### TEXT SEGMENT
--*--

Long-lost home of Northumbrian Abbess found in Scotland

Aebbe (AD 615-668) was instrumental in the early spread of Christianity along the north east coast of Britain, and an example of a powerful Anglo Saxon woman who helped shape British history. Born a pagan princess, she became an abbess, established a monastery at Coldingham, and was later made a saint. For decades, archaeologists have tried to locate her monastery at Coldingham, which was destroyed by Viking raiders in AD 870.

Now, excavations led by DigVentures have found traces of a vast, but narrow circular ditch, which is likely to be the ‘vallum’, the boundary surrounding Aebbe’s religious settlement.

“The section of boundary ditch we found links up with two other ditch sections, and together they seem to encircle Coldingham Priory, meaning that the heart of Aebbe’s monastery is somewhere underneath it,” said Manda Forster from DigVentures.

In the area just outside the boundary, where small-scale industries like metalworking or pottery production would usually have taken place, the team also uncovered a huge pile of butchered animal bones which radiocarbon dating has just confirmed date to AD 660 – 860.

“This is pretty much exactly when Aebbe’s monastery was in existence. Originally built around AD 640, it is said to have burned down shortly after her death, but was then rebuilt and thrived until it was destroyed once again by Viking raiders 200 years later” she added.

Previous attempts to find Aebbe’s monastery had followed traditional claims that it was probably on the headland, at a cliff-top location overlooking the sea, but no hard evidence consistent with an extensive, wealthy Anglo-Saxon monastery was ever found. This time, archaeologists looked further inland, to where Coldingham Priory is now located.

“We based our search on a geophysical survey which revealed the outlines of several possible archaeological features, plus a series of individual finds including fragments of an Anglo Saxon belt fitting and sculpture, all of which seemed to centre on the later medieval priory in the heart of the village – and it makes sense that the later Benedictine monastery was built on the site of its Anglo Saxon predecessor!” she said.

It wouldn’t have been possible to dig the whole site, so the team drew up a shortlist and took the bold step of asking their followers to help narrow down the choices. Nearly 700 people pored over maps and descriptions before giving their vote.

“We collaborated with the public on choosing where to dig, and they made a very smart decision, shunning some of the more glamorous suggestions we put forward in favour of a big, dark splodge on the map. We might not have excavated that particular spot if it hadn’t been their top choice, but it turned out that this is where we found the material that allowed us to get a very secure radiocarbon date” she said.

In total, the team excavated four different trenches, balancing the public’s choice with their own expertise.

--*--

### SUPPLIED MATERIAL

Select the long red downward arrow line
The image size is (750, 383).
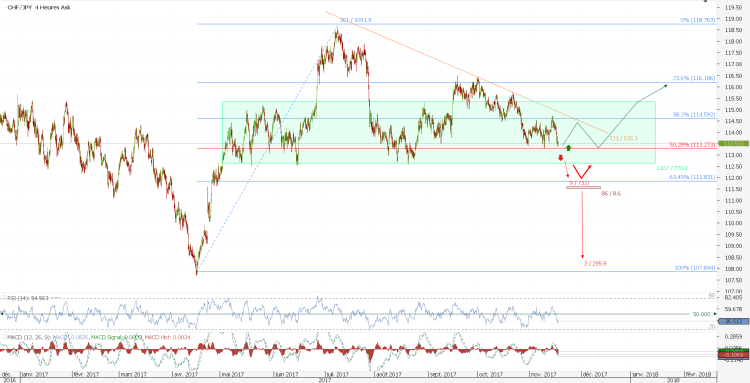pyautogui.click(x=582, y=224)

--*--

### YOUR OBJECTIVE
Using the article on Aebbe's monastery, answer each question in a few words.
(a) In what year did Viking raiders destroy the monastery at Coldingham?
(b) What date range did radiocarbon dating confirm for the pile of butchered animal bones?
(c) How many trenches did the team excavate in total?

### FINISHED EXERCISE
(a) AD 870
(b) AD 660–860
(c) Four